Type your comment> @stoffern said:

Can someone pm me how to crack creds. I know how to use them…

search for john or hashcat

so anyone got past the creds?
and like to share some insights?

Type your comment> @stoffern said:

Can someone pm me how to crack creds. I know how to use them…

Can you give a hint on where to use them ?

got creds and initial shell, stuck at a brick wall now

I also need to crack the *ht*****d, but my friend john keeps guessing the format of the file to crack and in the end, it stops because it can’t guess the format.

Can anyone please PM me to get on the right track?

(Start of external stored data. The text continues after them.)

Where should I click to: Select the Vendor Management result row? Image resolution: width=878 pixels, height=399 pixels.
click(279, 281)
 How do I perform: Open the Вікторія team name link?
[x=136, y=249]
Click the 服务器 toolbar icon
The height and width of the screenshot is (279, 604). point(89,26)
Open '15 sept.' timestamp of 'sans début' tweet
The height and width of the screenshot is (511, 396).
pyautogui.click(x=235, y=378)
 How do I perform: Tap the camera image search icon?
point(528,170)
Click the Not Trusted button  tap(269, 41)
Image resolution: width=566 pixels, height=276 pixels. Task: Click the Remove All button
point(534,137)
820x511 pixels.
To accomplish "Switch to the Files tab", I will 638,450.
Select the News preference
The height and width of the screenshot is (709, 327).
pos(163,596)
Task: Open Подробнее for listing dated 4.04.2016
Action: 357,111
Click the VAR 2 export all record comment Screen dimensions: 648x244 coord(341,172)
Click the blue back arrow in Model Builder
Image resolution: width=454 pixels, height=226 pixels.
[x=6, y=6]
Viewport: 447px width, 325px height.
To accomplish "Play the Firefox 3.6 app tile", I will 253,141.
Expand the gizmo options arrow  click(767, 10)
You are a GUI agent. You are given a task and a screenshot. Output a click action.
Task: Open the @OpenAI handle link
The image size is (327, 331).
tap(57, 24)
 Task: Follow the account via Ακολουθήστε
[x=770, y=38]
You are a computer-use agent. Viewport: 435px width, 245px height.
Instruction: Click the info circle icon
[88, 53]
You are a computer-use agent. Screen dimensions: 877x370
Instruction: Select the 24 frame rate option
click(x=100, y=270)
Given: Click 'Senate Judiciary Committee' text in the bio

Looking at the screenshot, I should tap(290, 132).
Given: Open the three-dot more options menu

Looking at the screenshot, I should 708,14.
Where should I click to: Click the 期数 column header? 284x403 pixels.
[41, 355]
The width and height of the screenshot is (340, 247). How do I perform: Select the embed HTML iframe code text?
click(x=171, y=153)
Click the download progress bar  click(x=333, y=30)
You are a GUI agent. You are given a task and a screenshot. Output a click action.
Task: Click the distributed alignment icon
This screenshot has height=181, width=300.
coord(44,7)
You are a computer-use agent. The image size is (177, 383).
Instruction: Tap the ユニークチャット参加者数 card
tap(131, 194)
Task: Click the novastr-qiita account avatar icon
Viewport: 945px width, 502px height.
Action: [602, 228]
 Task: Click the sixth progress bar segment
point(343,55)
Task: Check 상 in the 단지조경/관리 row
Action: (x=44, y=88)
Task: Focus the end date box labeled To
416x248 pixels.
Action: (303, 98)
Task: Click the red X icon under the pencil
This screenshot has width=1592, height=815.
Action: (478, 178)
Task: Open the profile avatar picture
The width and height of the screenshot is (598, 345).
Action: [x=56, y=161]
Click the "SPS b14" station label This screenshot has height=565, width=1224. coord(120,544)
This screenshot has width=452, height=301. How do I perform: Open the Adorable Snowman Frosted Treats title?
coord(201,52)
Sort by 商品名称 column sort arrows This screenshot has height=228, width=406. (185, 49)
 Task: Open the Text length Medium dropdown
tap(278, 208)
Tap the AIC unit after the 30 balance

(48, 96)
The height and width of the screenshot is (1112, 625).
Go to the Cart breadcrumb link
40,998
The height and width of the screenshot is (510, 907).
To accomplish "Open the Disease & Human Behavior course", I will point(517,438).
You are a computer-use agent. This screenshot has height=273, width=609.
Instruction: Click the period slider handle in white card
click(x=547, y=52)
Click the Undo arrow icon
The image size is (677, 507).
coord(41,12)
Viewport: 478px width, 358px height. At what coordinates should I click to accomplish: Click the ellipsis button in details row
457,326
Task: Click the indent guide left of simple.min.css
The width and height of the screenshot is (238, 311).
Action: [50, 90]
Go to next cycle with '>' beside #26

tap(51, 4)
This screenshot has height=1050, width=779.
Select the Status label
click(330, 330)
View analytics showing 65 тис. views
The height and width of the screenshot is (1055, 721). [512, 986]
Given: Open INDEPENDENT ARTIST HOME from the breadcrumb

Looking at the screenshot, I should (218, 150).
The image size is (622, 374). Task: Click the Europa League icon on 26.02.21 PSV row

Type your comment> @D3Fix said:

I also need to crack the *ht*****d, but my friend john keeps guessing the format of the file to crack and in the end, it stops because it can’t guess the format.

Can anyone please PM me to get on the right track?

hashcat is your friend

Type your comment> @D3Fix said:

I also need to crack the *ht*****d, but my friend john keeps guessing the format of the file to crack and in the end, it stops because it can’t guess the format.

Can anyone please PM me to get on the right track?

use hash-identifier to identify and specify when u do john

hint for root pls(

The user is very simple!, now I work on the root. :smiley:

user is simple just read file

Type your comment> @rholas said:

user is simple just read file

What file? :slight_smile:

@idomino said:
Type your comment> @rholas said:

user is simple just read file

What file? :slight_smile:

I’m guessing the .ht******** file
Not sure what to do with cracked creds either :frowning:

Type your comment> @samdahacker said:

@idomino said:
Type your comment> @rholas said:

user is simple just read file

What file? :slight_smile:

I’m guessing the .ht******** file
Not sure what to do with cracked creds either :frowning:

I have that and the creds. But must be missing something super simple again.

I hate when I am missing super simple stuff.

d**** doesn’t reuse passwords obviously. me has a m…-shell as www-data.

Still no ideas how to use creds, neither ssh or su works

Do you think creds could be a rabbit hole?

Don’t get too much stuck on the creds you find, look for “better”.
Currently stuck on root, I’m pretty sure it has to do with all those logs but not sure how.